Quotes about George Katona edit

  • Assuming the division of behavioral economics into old and new, the paper begins to argue that old behavioral economics began with the works of two giants – George Katona and Herbert Simon during the 1950s and early 1960s. The contributors of Herbert Simon are well established, thanks to the popularity of bounded rationality and satisficing, and his being award Noble Prize in economics. However, economists are much less familiar with the contributions of George Katona that can be viewed as the father of behavioral economics... Katona was also misunderstood by various economists when he was attempting to create a psychologically based economics that rejected the mechanistic psychology of neoclassical economics and introducing the survey method to economic research that he had been using in his experimental psychology research previously. He also had influenced various economists during their debates in the 1950s without given the credit for.

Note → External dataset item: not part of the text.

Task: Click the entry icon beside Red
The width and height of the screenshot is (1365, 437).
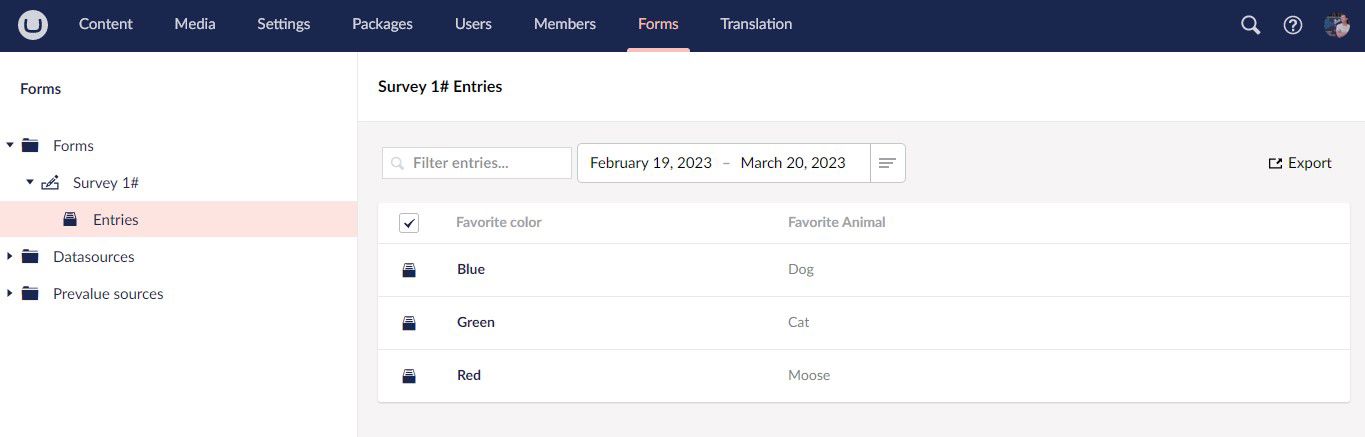Action: pos(409,376)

Many historians of behavioral economics limit Katona's contributions to the start of behavioral economics only to his contributions to macroeconomics. However... Katona's behavioral economics included his contributions to macroeconomics (bringing realism to Keynesian consumption function and consumption behavior), micro-economics (business behavior, the rationality assumption, etc.), public finance and economic policy, and his introduction of the survey method... Katona attempted to bring realism to economic analysis – through psychological concepts – beginning with his early days of research in Germany which coincided with German hyper inflation- and continued whether working at New school for Social Research, Chicago University's Cowles Commission, the U.S. Department of Agriculture, or the University of Michigan's Survey Research Center.
  • Hamid Hosseini, . "George Katona: A founding father of old behavioral economics." The Journal of Socio-Economics 40.6 (2011): 977-984.